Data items
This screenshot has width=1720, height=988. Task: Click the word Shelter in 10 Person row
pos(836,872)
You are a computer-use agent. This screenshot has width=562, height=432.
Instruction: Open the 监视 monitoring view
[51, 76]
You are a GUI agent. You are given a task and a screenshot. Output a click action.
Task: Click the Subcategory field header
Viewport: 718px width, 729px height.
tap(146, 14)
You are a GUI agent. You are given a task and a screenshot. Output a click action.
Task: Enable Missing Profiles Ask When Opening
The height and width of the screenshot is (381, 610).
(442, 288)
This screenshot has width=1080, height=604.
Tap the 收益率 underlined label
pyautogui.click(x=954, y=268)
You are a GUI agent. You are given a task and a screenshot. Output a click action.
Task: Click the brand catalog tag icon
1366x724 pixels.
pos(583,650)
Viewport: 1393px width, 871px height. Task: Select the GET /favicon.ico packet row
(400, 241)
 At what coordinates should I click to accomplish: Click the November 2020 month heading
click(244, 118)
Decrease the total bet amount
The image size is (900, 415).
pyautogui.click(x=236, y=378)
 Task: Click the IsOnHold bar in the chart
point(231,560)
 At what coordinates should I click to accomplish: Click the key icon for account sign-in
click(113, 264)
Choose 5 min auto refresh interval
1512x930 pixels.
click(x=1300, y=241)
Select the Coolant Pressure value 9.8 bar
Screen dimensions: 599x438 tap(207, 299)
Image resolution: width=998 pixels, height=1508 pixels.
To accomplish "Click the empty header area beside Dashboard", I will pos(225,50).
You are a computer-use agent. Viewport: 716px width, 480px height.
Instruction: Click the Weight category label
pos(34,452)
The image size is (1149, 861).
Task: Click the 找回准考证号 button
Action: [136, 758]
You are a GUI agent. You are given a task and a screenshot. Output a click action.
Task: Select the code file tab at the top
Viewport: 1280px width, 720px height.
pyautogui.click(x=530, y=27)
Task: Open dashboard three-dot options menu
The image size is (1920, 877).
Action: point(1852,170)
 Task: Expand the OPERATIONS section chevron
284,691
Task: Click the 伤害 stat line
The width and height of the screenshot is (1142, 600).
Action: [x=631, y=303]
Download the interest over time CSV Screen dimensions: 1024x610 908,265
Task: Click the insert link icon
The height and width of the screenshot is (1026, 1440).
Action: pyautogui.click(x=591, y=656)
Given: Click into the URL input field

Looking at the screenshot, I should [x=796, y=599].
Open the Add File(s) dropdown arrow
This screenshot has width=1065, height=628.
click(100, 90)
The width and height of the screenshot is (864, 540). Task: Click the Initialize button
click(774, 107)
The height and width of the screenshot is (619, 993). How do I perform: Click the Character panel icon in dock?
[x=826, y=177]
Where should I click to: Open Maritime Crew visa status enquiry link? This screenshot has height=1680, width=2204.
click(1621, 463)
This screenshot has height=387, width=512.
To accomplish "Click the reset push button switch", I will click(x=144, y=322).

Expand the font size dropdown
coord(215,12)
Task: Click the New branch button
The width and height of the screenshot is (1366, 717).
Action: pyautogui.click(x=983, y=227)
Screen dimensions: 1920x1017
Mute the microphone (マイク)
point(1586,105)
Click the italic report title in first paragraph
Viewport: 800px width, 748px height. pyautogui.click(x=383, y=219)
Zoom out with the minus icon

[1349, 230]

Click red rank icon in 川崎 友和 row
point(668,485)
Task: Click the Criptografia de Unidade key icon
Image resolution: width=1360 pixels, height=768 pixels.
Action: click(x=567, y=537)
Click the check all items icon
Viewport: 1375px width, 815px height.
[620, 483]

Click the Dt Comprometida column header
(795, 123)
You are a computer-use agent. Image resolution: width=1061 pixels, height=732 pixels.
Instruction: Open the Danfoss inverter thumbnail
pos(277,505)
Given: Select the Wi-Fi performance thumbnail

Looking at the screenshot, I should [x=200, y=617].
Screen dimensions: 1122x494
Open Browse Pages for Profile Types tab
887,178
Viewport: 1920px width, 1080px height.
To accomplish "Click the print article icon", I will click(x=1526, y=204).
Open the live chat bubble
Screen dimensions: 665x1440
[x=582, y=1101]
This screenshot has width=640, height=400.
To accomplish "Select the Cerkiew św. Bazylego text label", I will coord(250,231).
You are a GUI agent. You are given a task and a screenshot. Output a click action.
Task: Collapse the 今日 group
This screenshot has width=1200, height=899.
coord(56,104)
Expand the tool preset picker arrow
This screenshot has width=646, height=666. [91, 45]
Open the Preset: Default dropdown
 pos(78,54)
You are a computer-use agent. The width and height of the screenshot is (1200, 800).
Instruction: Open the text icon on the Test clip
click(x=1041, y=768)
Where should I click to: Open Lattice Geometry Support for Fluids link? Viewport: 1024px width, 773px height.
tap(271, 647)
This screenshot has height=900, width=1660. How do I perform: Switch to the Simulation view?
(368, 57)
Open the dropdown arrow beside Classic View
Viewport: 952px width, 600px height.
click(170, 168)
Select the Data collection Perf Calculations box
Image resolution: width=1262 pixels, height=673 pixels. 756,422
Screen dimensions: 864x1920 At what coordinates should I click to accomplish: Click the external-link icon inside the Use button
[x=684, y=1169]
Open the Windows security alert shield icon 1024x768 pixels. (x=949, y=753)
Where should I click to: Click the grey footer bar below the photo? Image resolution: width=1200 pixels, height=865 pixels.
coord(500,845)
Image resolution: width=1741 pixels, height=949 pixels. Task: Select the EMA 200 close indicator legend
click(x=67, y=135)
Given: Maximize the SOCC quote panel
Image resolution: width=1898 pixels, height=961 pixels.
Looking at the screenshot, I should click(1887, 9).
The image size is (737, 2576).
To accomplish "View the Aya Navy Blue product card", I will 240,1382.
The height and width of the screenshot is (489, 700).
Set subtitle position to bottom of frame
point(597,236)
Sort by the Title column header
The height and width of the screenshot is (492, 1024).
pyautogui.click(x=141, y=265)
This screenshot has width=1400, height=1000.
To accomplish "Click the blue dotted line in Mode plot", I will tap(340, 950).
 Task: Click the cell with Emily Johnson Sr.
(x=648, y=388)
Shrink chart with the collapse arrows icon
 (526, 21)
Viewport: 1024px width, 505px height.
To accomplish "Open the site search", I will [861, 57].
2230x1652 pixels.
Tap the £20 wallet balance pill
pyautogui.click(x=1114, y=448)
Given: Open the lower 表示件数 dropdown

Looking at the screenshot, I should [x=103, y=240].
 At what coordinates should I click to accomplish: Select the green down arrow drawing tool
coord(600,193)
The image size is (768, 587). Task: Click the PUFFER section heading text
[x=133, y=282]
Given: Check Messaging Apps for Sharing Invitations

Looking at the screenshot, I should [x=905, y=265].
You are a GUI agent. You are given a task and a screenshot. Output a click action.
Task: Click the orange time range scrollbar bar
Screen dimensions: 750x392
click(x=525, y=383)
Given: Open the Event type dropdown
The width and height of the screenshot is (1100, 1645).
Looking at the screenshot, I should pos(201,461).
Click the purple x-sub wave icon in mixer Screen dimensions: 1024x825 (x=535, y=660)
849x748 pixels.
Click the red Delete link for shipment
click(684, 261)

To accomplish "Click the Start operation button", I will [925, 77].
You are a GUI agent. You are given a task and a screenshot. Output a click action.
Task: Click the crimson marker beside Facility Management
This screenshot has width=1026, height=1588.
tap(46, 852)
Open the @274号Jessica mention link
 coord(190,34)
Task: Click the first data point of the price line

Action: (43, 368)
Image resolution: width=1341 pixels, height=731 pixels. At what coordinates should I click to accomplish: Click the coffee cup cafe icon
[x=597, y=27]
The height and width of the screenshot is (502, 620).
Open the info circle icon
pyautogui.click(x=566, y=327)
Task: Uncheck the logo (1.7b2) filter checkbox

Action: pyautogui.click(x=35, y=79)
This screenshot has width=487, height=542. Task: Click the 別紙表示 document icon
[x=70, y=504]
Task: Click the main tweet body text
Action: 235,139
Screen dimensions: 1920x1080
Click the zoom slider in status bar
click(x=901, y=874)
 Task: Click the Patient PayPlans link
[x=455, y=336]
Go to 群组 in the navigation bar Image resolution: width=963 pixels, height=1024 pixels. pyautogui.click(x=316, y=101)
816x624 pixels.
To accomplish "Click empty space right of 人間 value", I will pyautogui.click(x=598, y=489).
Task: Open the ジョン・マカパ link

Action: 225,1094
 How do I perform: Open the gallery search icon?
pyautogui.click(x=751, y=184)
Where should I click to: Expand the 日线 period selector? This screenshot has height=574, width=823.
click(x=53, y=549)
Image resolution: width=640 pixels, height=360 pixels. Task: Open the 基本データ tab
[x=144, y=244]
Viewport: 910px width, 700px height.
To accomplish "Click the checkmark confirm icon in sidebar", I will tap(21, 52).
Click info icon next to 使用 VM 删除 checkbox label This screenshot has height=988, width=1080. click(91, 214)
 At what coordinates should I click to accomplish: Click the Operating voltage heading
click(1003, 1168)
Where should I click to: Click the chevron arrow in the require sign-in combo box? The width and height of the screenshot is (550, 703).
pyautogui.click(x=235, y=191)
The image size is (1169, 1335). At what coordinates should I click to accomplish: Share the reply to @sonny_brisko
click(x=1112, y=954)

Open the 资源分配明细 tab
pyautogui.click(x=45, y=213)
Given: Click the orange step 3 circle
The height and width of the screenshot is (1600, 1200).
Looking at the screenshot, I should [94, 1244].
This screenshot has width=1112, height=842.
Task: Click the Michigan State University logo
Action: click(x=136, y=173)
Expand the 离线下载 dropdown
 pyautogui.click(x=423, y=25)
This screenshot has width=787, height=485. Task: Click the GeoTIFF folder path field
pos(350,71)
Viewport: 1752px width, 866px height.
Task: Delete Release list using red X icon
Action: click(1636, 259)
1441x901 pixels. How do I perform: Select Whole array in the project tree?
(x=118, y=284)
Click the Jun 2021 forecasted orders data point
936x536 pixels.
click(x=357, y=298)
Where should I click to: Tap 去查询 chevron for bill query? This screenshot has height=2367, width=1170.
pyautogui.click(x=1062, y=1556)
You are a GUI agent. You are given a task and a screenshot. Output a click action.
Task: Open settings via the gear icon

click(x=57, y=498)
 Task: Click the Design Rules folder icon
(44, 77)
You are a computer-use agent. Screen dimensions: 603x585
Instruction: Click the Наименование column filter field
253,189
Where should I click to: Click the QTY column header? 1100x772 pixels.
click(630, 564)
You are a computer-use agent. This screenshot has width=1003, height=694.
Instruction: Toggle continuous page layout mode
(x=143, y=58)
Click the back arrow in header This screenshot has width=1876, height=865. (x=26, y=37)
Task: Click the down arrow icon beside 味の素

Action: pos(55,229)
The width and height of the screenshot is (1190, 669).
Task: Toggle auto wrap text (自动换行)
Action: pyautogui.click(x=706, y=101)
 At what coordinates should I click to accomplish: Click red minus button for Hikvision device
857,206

### EXERCISE AIM
If the string "orange" is in a line of the entries, pick that line out.

### ANSWER BOX
Task: Click the orange time range scrollbar bar
Given: Click the orange step 3 circle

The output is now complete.